PROBLEM TO WORK ON: Give back every line of the data, word for word.

START TASK INPUT

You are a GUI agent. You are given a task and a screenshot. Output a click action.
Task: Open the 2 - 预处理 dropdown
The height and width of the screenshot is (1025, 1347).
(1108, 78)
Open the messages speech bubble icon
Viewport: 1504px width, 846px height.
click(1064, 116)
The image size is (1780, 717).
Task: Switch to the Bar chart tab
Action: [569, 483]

END TASK INPUT

WORKED SOLUTION:
You are a GUI agent. You are given a task and a screenshot. Output a click action.
Task: Open the 2 - 预处理 dropdown
The height and width of the screenshot is (1025, 1347).
(1108, 78)
Open the messages speech bubble icon
Viewport: 1504px width, 846px height.
click(1064, 116)
The image size is (1780, 717).
Task: Switch to the Bar chart tab
Action: [569, 483]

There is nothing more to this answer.